Last Friday, on the 10th of December, International Human Rights Day, Dr Yousra Benfquih was awarded the Max van der Stoel Human Rights Award for best PhD. The Award – co-organised by Tilburg Law School and the
Netherlands Network for Human Rights Research (NNHRR) and powered by the Asser Institute – is delivered every two years to recognise outstanding academic works in the field of international human rights.

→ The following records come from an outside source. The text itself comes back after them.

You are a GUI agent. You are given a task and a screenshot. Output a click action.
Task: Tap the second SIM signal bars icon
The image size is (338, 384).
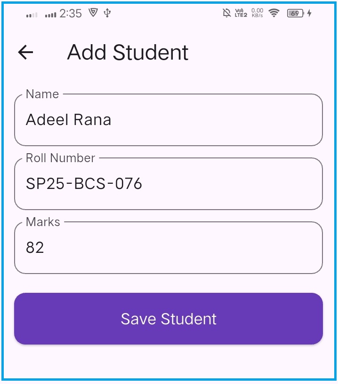51,15
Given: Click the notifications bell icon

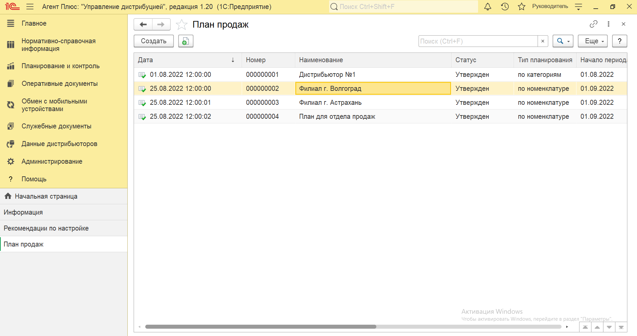Looking at the screenshot, I should tap(487, 7).
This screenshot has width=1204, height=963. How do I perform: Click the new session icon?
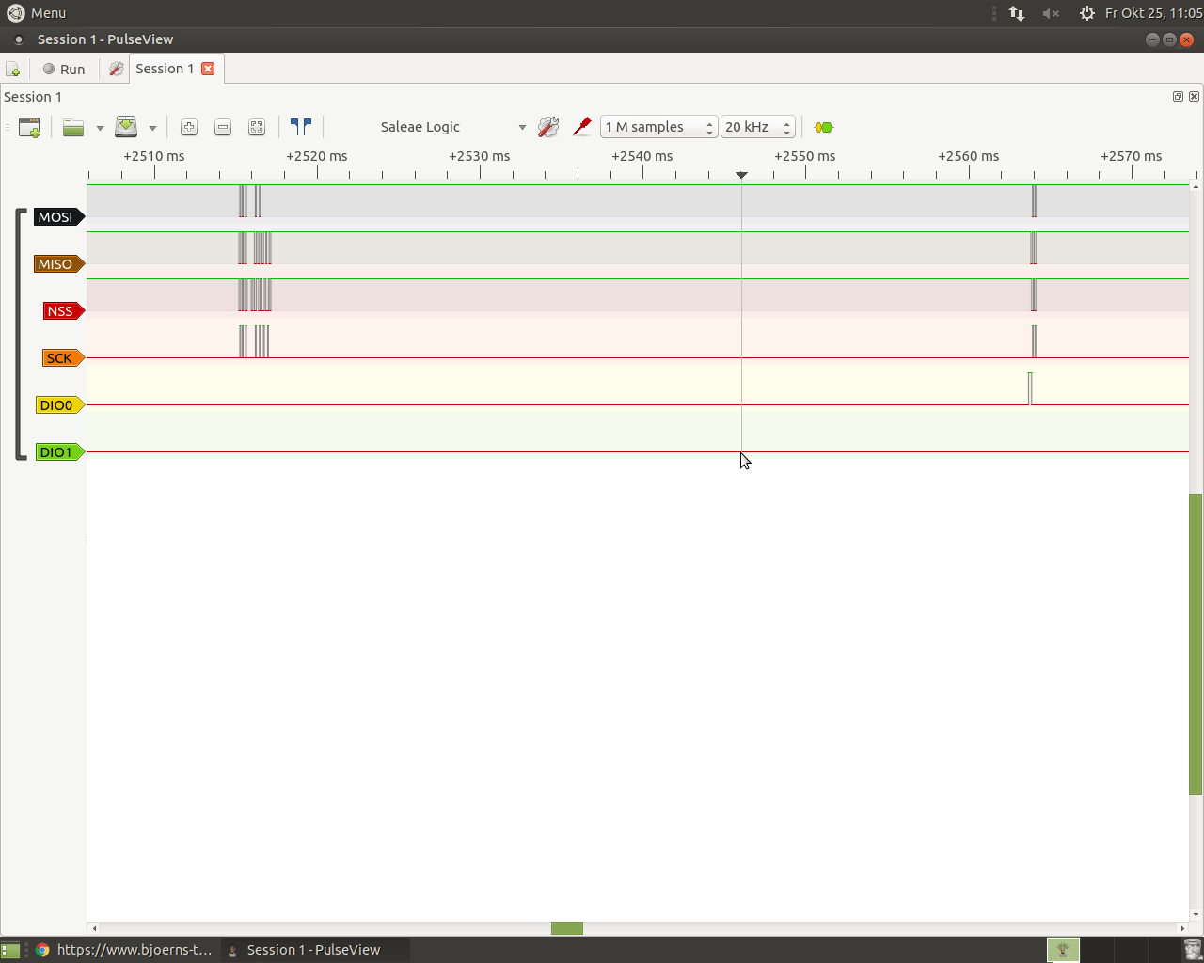(13, 70)
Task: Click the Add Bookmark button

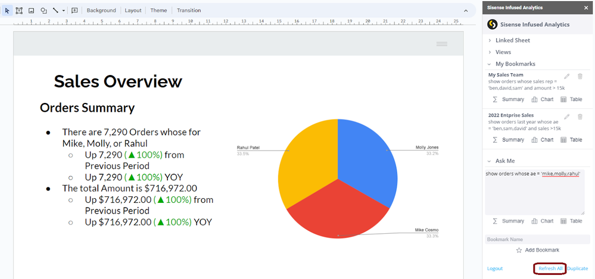Action: pos(537,250)
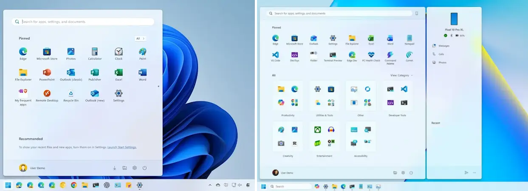Open Downloads arrow icon in Start footer
The height and width of the screenshot is (191, 528).
pos(115,168)

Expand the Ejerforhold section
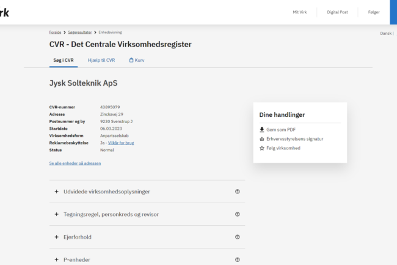coord(81,237)
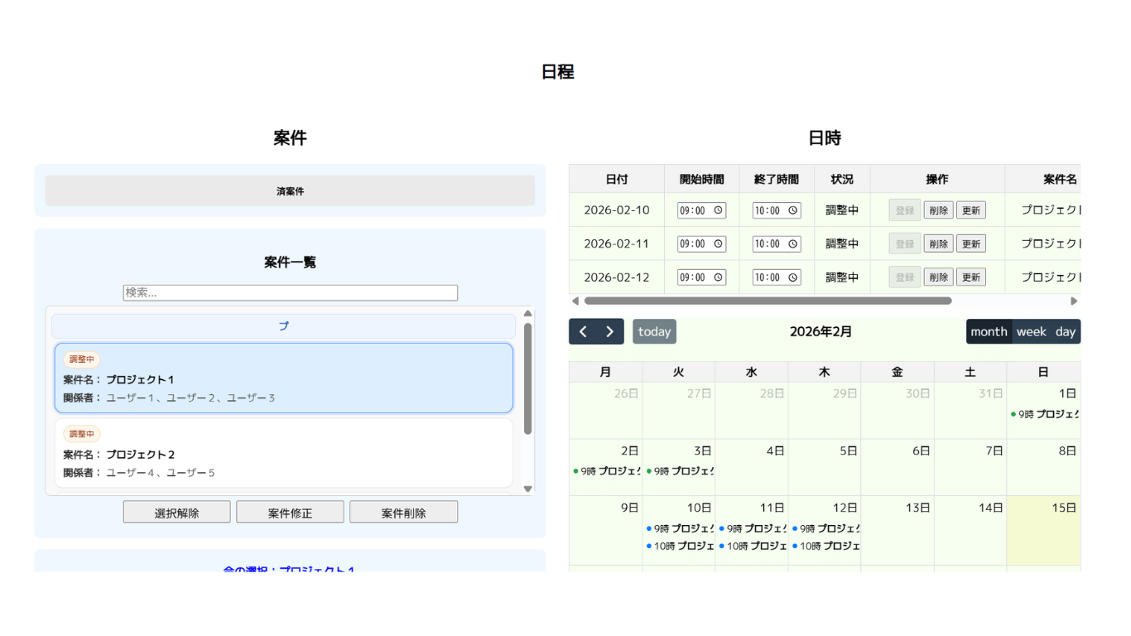Switch calendar to day view
1131x636 pixels.
click(1066, 332)

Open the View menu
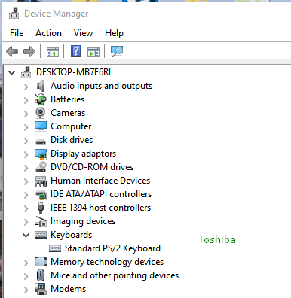coord(83,33)

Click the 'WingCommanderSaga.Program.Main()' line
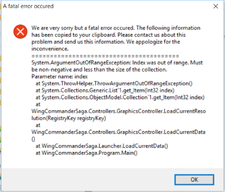click(x=86, y=153)
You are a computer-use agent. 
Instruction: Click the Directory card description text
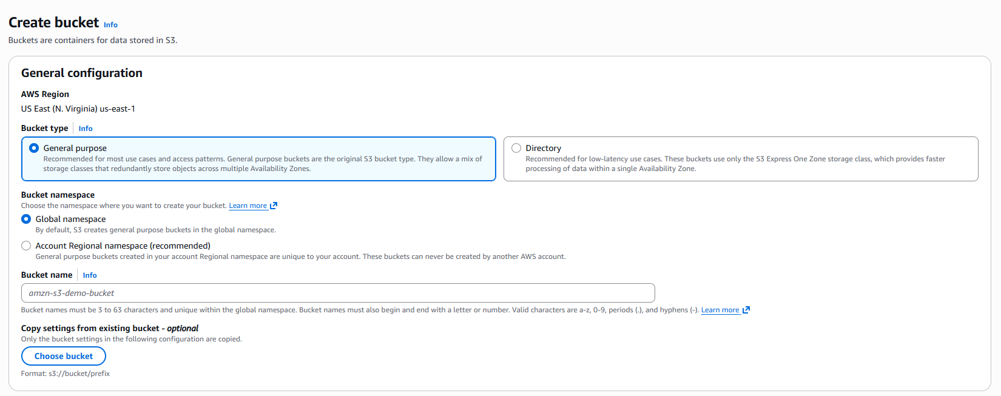735,164
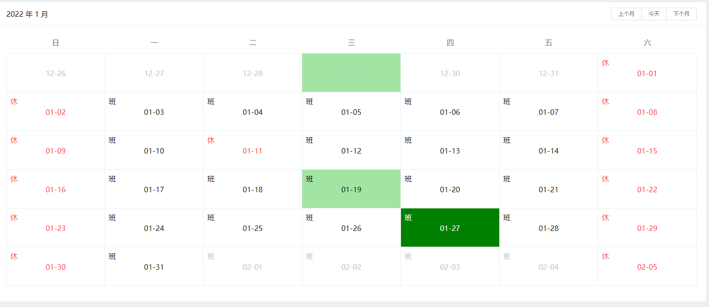
Task: Click the 班 badge on 01-31
Action: (x=112, y=256)
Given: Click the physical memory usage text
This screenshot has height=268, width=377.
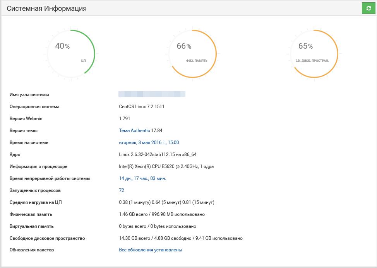Looking at the screenshot, I should coord(162,214).
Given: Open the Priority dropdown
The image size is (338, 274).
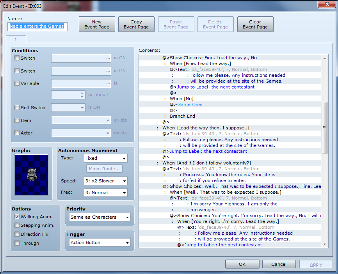Looking at the screenshot, I should point(100,217).
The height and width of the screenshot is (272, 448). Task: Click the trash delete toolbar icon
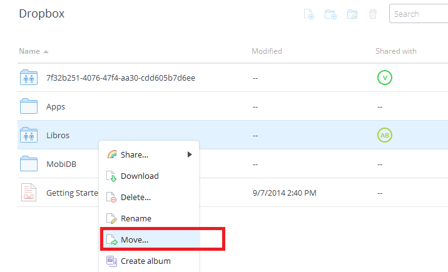(373, 14)
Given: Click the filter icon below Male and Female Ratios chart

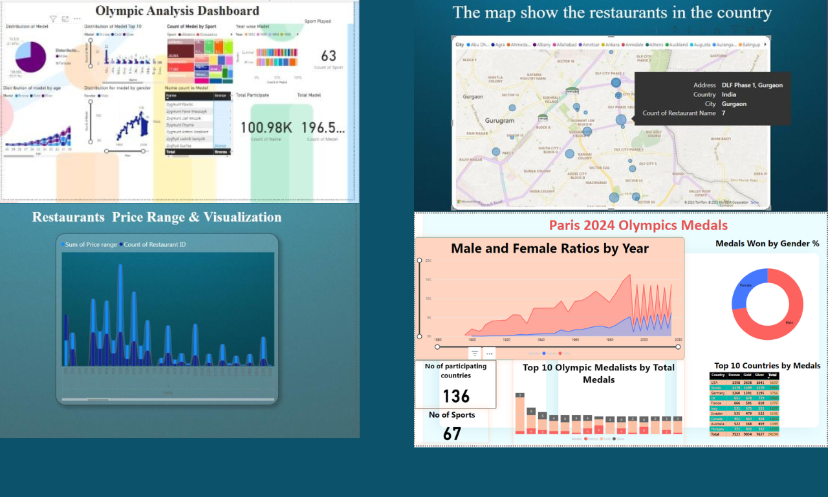Looking at the screenshot, I should click(x=475, y=353).
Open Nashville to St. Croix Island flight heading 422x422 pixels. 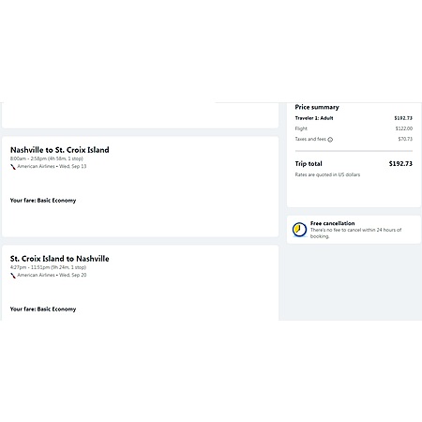coord(60,150)
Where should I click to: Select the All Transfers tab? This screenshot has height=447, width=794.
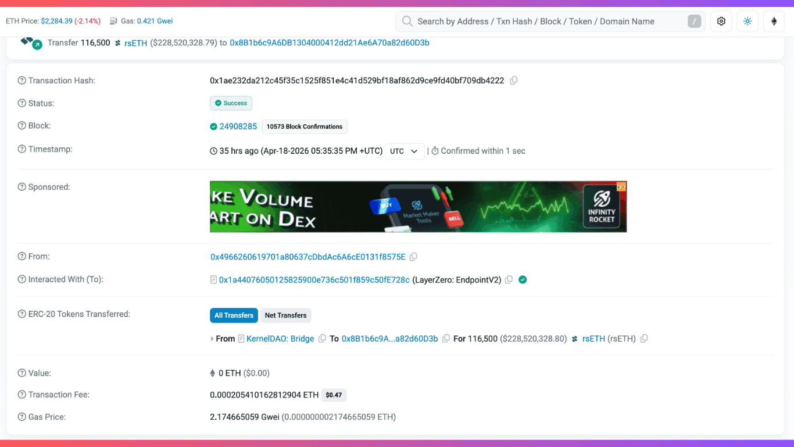234,315
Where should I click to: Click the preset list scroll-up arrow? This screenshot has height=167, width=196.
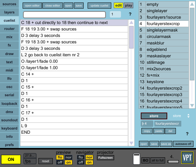click(x=192, y=4)
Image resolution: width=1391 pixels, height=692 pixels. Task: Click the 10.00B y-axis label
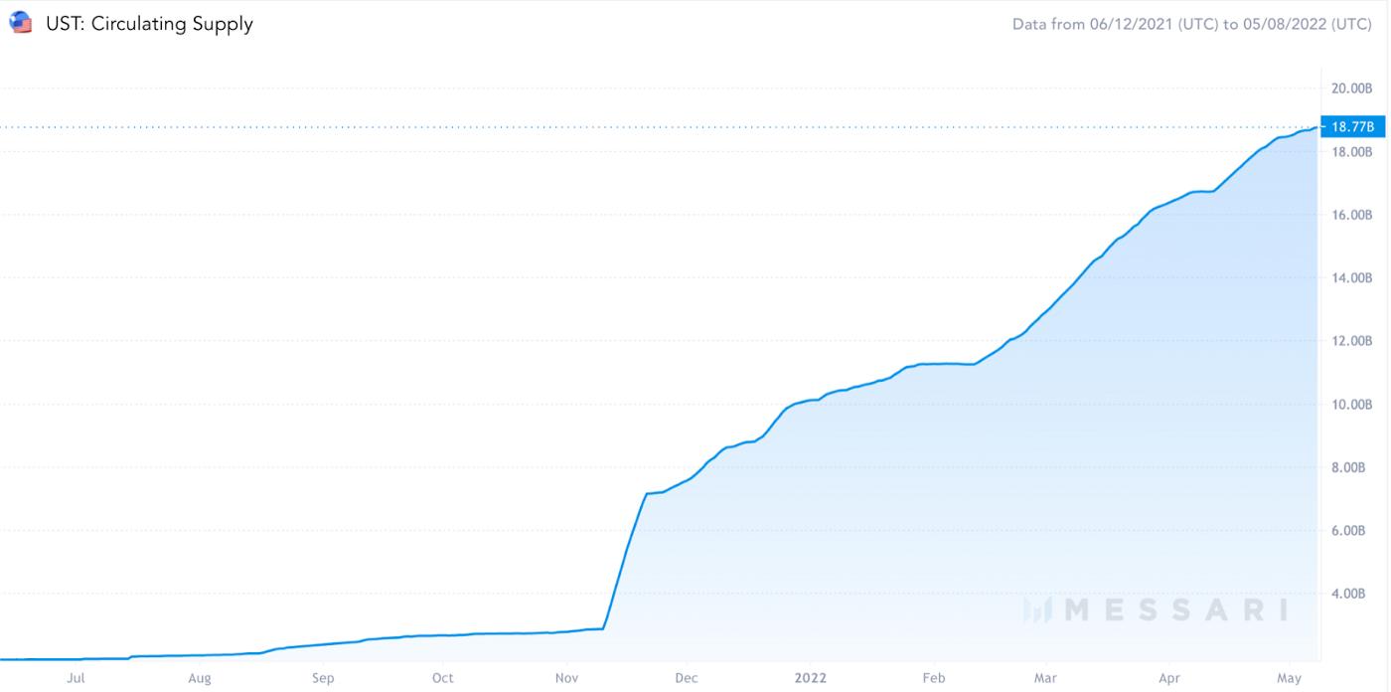tap(1351, 405)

A unanimous jury praised Dr Benfquih’s dissertation – Reasonable Accommodation in Education: An Integrated Human Rights Approach on the basis of the Right to Equality, Inclusive Education and Freedom of Religion – for being ‘a very convincing testimony of scientific competence in terms of methodology and analysis’, and ‘a book that challenges readers to react, to agree or not to agree, which therefore engages with its audience.’ According to the jury, ‘Dr Benfquih is aware of the importance of stories and the question from which perspective and how they are told, and how much this also plays a role in science and her own position in it. The added modes of critical analysis are not invoked as afterthought but instead develop on an integrated human rights approach. The approach taken in the book is astute, transparent and courageous.’
In her dissertation, Yousra explores the right to reasonable accommodation of religious diversity in education through an integrated human rights framework consisting of the principle of substantive equality, the right to inclusive education and the right to freedom of religion, which are both used as potential legal bases on which the right to reasonable accommodation can be founded as well as lenses through which the inclusive potential of the latter is critically assessed. To that end, the dissertation relies on an interdisciplinary range of theories and insights, including critical race theory, intersectional feminism, political and social justice theory, religious studies and educational and pedagogical theories.
At its core, the dissertation delves into the complex relationship between law and diversity, which was also reflected in her acknowledgment during the award ceremony: ‘we often focus on the ‘rights’ part of human rights’, dr. Benfquih said, ‘however we should equally interrogate our notion of the human: what and who do we understand as human, and who is left out of that allegedly abstract, universal notion?’
While Dr Benfquih remains affiliated with the research group Law and Development and occasionally gives lectures, she has currently left academia to focus on her literary work as a poet and writer.